ひと時の逢瀬ー2
ななみは急いで、その場を後にする。そのまま、出国審査場へ行く。ここもがら空きですぐに終わった。
志恩と別れてから、わずか十分足らずで搭乗口に着く。仮にも国際空港だと言うのに、日本の小さな地方空港のようだ。おかげでかなり時間に余裕がある。ななみは備え付けのソファに座った。
涙が止まらなかった。本当は志恩の胸に飛び込んで、思いっきり泣きたかった。でも、そんなことをしても志恩を困らせるだけだ。
泣かないようにするために、あんな別れ方をしてしまった。たとえ、志恩を困らせたとしても、飛行機に間に合わなくなったとしても、胸に飛び込んでおくべきだった。
ななみは、車に戻ってから大泣きしているに違いない志恩のことを思うと、胸がきゅっと締め付けられる。志恩はななみ以上に涙もろい。ななみがこらえきれずに泣いていたら、志恩はそれにつられて泣いていただろう。
保安検査場前で、二人で泣きながら抱き合うカップルは不審きわまりなく、またすごく滑稽であろう。二人にかすかな理性が働いたからこそ、そのような行動を避けられたのだろう。いや、やっぱり変な理性を働かせずに、思いっきり別れを惜しむべきだった。
搭乗口前のソファで泣くだけ泣いた後、ややすっきりした面持ちで一抹の後悔を抱えながら、パリ行きの飛行機へと乗り込んだ。

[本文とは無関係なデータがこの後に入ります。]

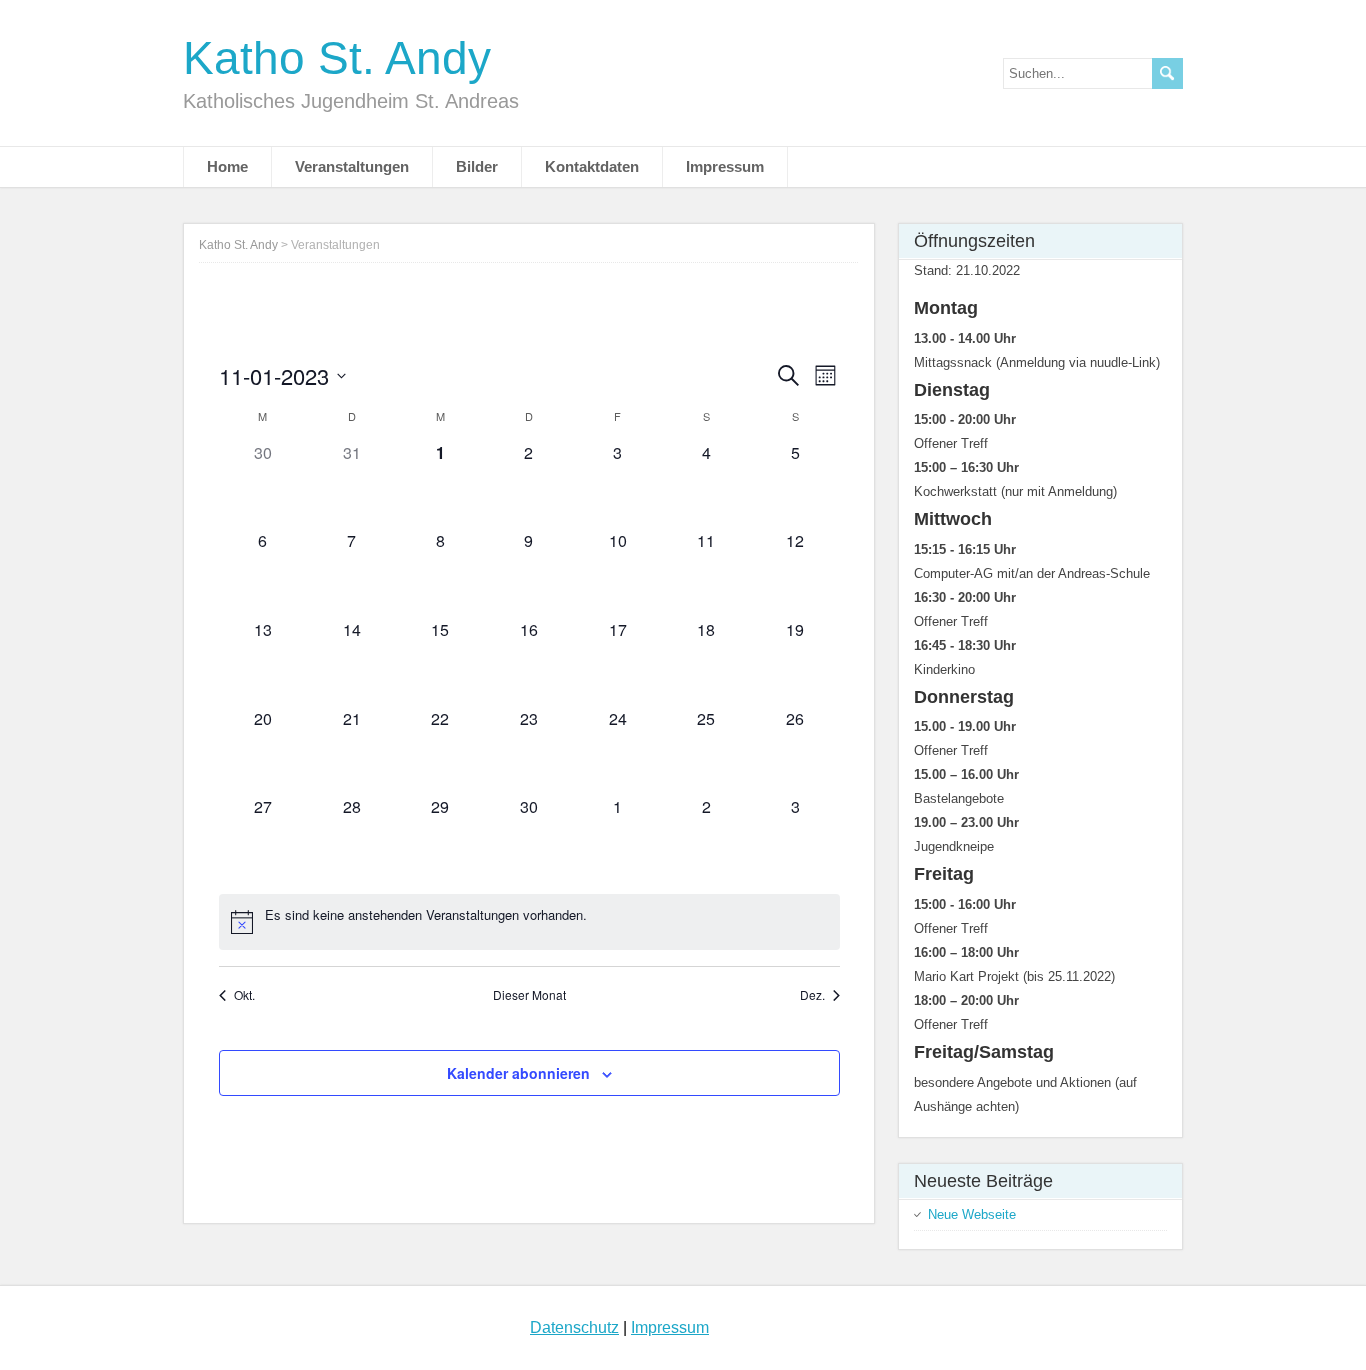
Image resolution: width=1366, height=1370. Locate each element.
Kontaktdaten (592, 166)
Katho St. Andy (337, 58)
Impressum (725, 166)
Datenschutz (574, 1327)
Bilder (477, 166)
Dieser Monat (529, 995)
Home (227, 166)
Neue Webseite (972, 1214)
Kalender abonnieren (518, 1073)
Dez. (812, 995)
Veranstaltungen (352, 166)
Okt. (244, 995)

ななみはせっかくのヨーロッパ旅行だから、たとえ一人であったとしても、楽しまないともったいない…と何度も、何度も言い聞かせて、少しでも早く気持ちを切り替えようとする。
本当は二人で一緒に行くはずだったのに…。しかし、やっぱりできずに、どうにかして気持ちを切り替えようとしても、自分を欺くことはできないことにようやく気付くのであった。